SEM INSUFILM, PELAS VIAS DOS FATOS

Digo que o que aqui vou relatar, com expressão fidedigna dos fatos, não é novidade alguma: basta rodar, com olhos atentos, o todo da nossa cidade.

Como de costume , final do dia, eu vinha pela avenida congestionada a esperar pela abertura do semáforo para que a vida seguisse.

Em meio às notícias do rádio, sempre mais surpreendentes a cada dia, eu pensava comigo o quanto mudamos enquanto sociedade civilmente organizada(?).

Olhar para as calçadas de Sampa é entender o quanto nos desorganizamos na dignidade da vida coletiva e claro que, para entender minimamente os porquês do tudo aquilo, eu precisaria de muitos e muitos semáforos eternamente parados.

Foi quando, de súbito, eu percebi que alguém me gesticulava do lado de fora do carro.

Um senhor de meia idade, mulato, calvo e muito magro, me fazia sinal com o polegar e o indicador direitos, mimetizando que queria só um pouquinho de algo...que eu não entendia o quê.

Também percebo que, por mais que eu tente, nunca passo “imune” aos semáforos fechados da cidade, embora eu fuja da dor interna tanto quanto a vida pede calor lá do lado de fora.

Abri a janela do carro contrariando as orientações de segurança pela passagem “insufilmada” e hermeticamente fechada que se via ao meu derredor.

Esclareço que não tenho “insufilm” nem no carro, nem nos olhos e nem na alma.

Então, pude ouvir o que ele tentava me expressar com gestos: “só para meio marmitex moça, pelo amor de Deus, estou com muita fome”.

Engoli a seco...

Olhei para o interior do automóvel aonde sempre deixo algo que possa matar a fome perene do mundo.
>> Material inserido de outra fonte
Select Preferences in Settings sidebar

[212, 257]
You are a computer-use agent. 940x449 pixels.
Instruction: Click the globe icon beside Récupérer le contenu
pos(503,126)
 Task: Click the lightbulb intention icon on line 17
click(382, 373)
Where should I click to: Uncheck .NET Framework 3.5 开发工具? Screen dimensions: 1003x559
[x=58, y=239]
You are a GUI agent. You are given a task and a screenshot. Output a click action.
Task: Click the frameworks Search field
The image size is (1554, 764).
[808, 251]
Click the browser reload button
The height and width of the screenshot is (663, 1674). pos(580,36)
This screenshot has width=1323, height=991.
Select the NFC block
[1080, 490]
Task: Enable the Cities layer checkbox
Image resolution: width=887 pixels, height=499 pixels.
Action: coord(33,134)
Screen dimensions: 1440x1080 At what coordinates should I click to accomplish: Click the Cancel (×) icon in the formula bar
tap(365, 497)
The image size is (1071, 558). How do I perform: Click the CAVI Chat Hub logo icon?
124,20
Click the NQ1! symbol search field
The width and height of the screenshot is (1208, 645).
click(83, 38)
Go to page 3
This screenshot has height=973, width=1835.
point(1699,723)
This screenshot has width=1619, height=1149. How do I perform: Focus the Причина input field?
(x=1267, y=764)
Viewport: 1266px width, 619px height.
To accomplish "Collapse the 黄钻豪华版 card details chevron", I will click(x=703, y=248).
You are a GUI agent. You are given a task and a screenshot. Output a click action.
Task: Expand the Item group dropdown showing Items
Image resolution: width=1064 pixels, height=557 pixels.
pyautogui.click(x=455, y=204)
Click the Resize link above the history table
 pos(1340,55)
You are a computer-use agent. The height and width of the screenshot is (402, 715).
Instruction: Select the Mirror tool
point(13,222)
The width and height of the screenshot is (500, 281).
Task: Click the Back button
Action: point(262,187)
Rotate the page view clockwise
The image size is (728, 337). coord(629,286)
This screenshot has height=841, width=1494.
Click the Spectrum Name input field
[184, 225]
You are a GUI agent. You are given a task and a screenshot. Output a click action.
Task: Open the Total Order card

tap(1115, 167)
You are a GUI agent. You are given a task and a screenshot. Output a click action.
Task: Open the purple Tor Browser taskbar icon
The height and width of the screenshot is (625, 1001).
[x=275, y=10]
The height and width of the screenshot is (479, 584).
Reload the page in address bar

Nada encontrei.

Num ato de pura injustiça, eu havia acabado de mastigar algo ali mesmo, para matar a ânsia de tempo pelo dia.

Meus simples pertences estavam hermeticamente trancafiados no porta-malas do automóvel e o semáforo, numa atitude insensível à fome do outro, se abriu no automático da vida, sempre rumo ao nada.

Rapidamente ainda nos foi possível trocar algumas palavras:

”ô moço, o senhor me desculpe, saí do trabalho e não tenho nada à mão para lhe ajudar”.

Ao que fui surpreendida pelo inusitado: “Não dona, você tem tudo!”.

Obviamente que aquela constatação seria mais que óbvia, quase uma cobrança duma dívida notória, não só minha, quiçá algo agressiva, em meio à nossa flagrante desigualdade social, aliás, sociologia cada vez mais surreal pelas tribos da cidade; ali, uma triste realidade visceral encenada no asfalto aberto, teatro da vida crua e nua, que me “desconcertaria” a alma, não fosse o carinho que recebi de imediato, provavelmente em resposta à minha expressão facial de surpresa e desconforto:

“Sim, você tem tudo dona...é porque você tem o principal: educação e consideração”.

Senti que lhe devolvi um sorriso desajeitado e segui pelas vias dos fatos a comigo deduzir:

"Sim, há vezes em que os fortes aprendizados saem donde a gente menos imagina..."

Tatuei aquela frase da cena, essa, que lhes enceno aqui.

“você tem o principal”.

E segui pela avenida a aprender:

“Precisamos de muito pouco para mudar o mundo”, foi a lição que me ficou pelo pensamento.

Mas a leitura hermenêutica do que vai nos corações...bem, só a Deus seria possível decifrá-la.